Cross-posted from HSM: I posted this question a bit more than a week ago but have not gotten any answers at HSM. The only comment on the posting asks if I would accept polyhedral pictures illustrating the Euler characteristic -- the answer is "no".
EDIT 2023-08-15: Several commenters have asked me to sharpen the original question. I've now tried to do that.
Papers and books in geometry have been using illustrations for ages - for example there are figures in papyrus rolls containing bits of Euclid's Elements. My question, then, is
What are some of the earliest non-trivial illustrations of topological ideas appearing in published mathematical articles?
I am particularly interested in tracing the history of illustration in modern geometric (or "low-dimensional") topology. So I am mostly looking for early pictures of knots and surfaces (and three-manifolds - I give an example due to Poincaré below). But all examples are welcome!
Examples and non-examples:
Non-example: The diagrams in editions of Euclid are always slightly wonky - drawing the Platonic ideal circle is impossible! So they are topological illustrations of geometric ideas.
Example: The Heegaard diagram [Figure 4] in the fifth supplement to Analysis Situs [Poincaré, 1904]. It is not clear how Poincaré found this example and it is not clear how else he might have communicated the information.
Non-examples: The various carved Celtic knots, or braids appearing as the frames of mosaics, or the coat of arms of the House of Borromeo, or metal links made of many unknots, or indeed textile arts (much older than publishing and, indeed, writing). Of course such artefacts are important, mathematical, and ancient. But it is impossible to point at one of them and say "this was the first one". This is why (perhaps wrongly!) I have restricted to "published" papers.
Non-example: Euler's diagram [1735] of the bridges of Konigsberg does not count.
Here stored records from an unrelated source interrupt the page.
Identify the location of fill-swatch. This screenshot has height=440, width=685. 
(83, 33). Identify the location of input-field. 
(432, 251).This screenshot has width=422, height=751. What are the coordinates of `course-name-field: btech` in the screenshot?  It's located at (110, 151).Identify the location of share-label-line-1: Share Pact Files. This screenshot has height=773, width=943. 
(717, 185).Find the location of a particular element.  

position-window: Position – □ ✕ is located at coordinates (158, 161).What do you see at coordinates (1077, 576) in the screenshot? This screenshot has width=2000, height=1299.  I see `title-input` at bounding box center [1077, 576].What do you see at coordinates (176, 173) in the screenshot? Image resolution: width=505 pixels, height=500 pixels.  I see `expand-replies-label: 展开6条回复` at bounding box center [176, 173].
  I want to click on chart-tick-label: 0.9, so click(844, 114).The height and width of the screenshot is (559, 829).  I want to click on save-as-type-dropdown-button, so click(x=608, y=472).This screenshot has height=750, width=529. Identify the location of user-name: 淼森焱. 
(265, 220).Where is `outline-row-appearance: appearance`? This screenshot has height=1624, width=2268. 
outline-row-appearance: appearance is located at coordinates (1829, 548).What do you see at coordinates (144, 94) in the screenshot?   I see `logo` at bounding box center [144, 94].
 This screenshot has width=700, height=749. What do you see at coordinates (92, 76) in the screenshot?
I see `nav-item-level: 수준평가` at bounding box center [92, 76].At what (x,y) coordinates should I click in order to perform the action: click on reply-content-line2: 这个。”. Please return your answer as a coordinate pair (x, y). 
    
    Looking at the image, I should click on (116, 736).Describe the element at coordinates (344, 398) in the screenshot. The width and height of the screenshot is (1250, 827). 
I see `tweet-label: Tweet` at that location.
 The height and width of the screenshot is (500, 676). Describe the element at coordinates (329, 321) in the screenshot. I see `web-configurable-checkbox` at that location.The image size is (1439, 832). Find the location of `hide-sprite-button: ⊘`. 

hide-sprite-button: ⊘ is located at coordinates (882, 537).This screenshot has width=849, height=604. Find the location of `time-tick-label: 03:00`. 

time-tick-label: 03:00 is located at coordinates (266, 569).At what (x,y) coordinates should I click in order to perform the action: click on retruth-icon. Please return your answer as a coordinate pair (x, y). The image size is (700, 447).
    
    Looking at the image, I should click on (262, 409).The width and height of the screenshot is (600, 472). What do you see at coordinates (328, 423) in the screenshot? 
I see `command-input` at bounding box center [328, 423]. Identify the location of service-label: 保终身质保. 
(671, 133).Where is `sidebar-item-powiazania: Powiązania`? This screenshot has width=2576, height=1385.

This is because (I feel that) (a) it is a bit too close to a literal (as opposed to topological) figure and (b) graph theory is more properly a subfield of combinatorics, rather than of topology. (Of course, some people (such as Euler) disagree with (b).)
Example: Listing's figures of knots [1848] in Vorstudien zur Topologie. The classic example, inspiring Tait's work on knot tabulation.